The true power lies in the fact that it was never engineered. And the emotional weight of the moment is what gives it value.

Framing the moment as “orchestrated serendipity”, Ambrish Chaudhry, head of strategy, Asia, MSQ & Elmwood, said, “Most cultural moments are orchestrated, but every once in a while, something is truly serendipitous, Punch has been that for IKEA." 

Chaudhry added that IKEA’s amplification has been measured, focusing on belonging with the line "family being who we meet along the way", alignes with the brand’s proposition as a furniture store for people starting out in life.

That does not mean brands should stay silent. Several argue that amplification is appropriate, but calibrated. When sentiment is overwhelmingly positive and aligned with brand values, a light touch can strengthen salience.

The role of the brand, as Tengku Wazir Aziz, CEO of experiential marketing agency Novarch, said, is to accelerate momentum, not eclipse it.
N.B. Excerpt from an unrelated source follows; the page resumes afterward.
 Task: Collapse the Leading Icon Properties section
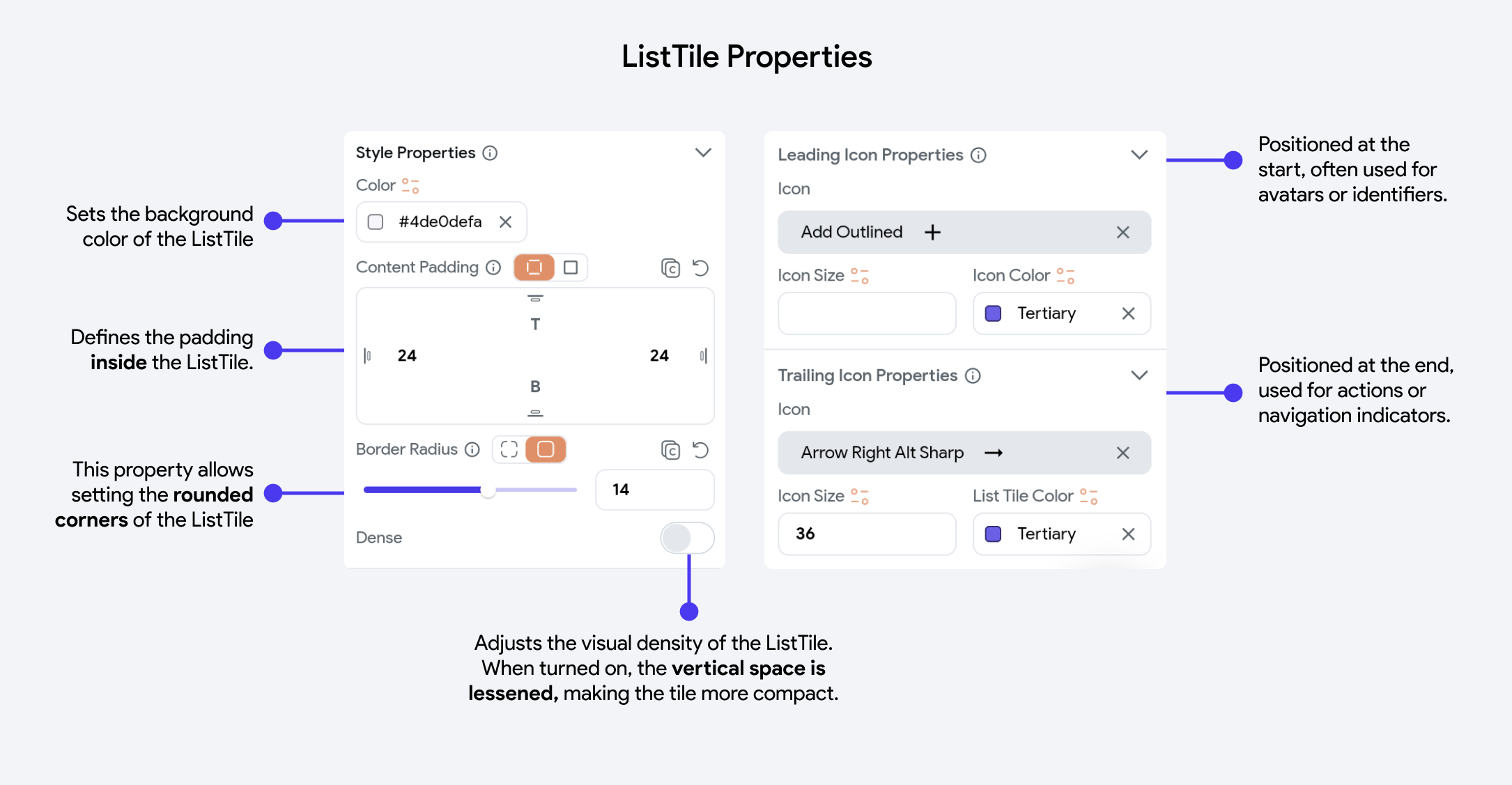pyautogui.click(x=1139, y=155)
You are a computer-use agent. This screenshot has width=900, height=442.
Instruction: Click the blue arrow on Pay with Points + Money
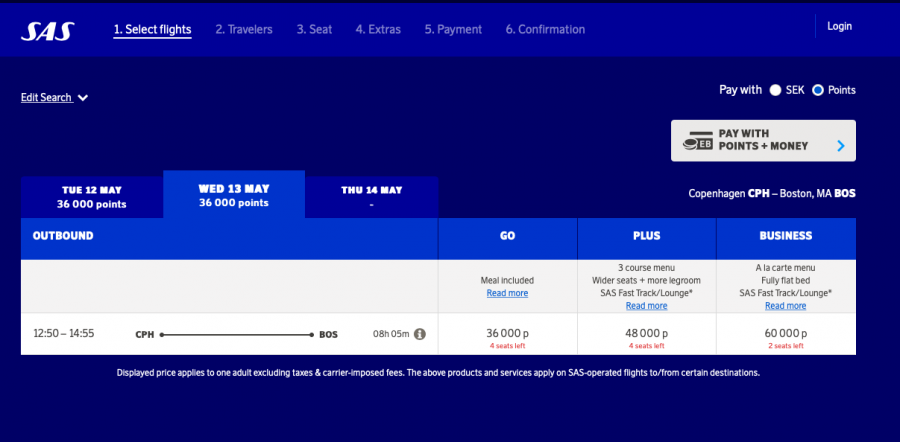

He points to Stanley’s widely shared 2023 moment, when a woman’s car caught fire and her Stanley tumbler was found intact in the wreckage. Rather than turning the incident into a hard sell, the brand responded with empathy, gifting her a new car and fresh products.

"They leaned in without exploiting the incident. The goodwill generated far outweighed any paid campaign," he added. 

Yen Sim, chief brand director of branding agency The Conscious Clan adds that this aligns with a broader shift in consumer expectations. The comfort economy is real, she says, but it now sits alongside a rising expectation of conscience. Audiences want emotional reassurance, but they also want to feel confident that what they buy supports something meaningful.

The consensus:

Make the product available, acknowledge the moment with humility, but resist the urge to force a campaign where culture has already done the work.

From plush to signal 

Beyond the tactical question of response lies a more fundamental one: Why did the product sell? Comfort, belonging and reassurance may not appear on quarterly dashboards, but they have always driven behaviour. Reynolds notes that people rarely buy products in isolation; they buy identity, nostalgia and emotional safety. What Punch triggered was not demand for stuffing and fabric, but rather symbolism. In uncertain and digitally saturated times, consumers gravitate toward familiarity and softness.

Lara Hussein, CEO of M+C Saatchi Malaysia, said that in aworld that feels increasingly complex and noisy, people are yearning for simplicity, sincerity and something they can emotionally relate to.

This story proves, once again, that emotion is one of the most powerful forces in branding.

She added that from a marketing perspective, this is PR instinct at its best. “IKEA did exactly what great brands do they responded quickly, simply and with sincerity. They didn’t over-brand it and over think or over strategise anything They acted in such a humanly caring way,” she said.

Robin Nayak, head of strategy at McCann Singapore, agrees that emotional drivers often outperform rational triggers, but with a caveat. Not all emotions are equal. The emotion being leveraged must reinforce the belief system the brand is building.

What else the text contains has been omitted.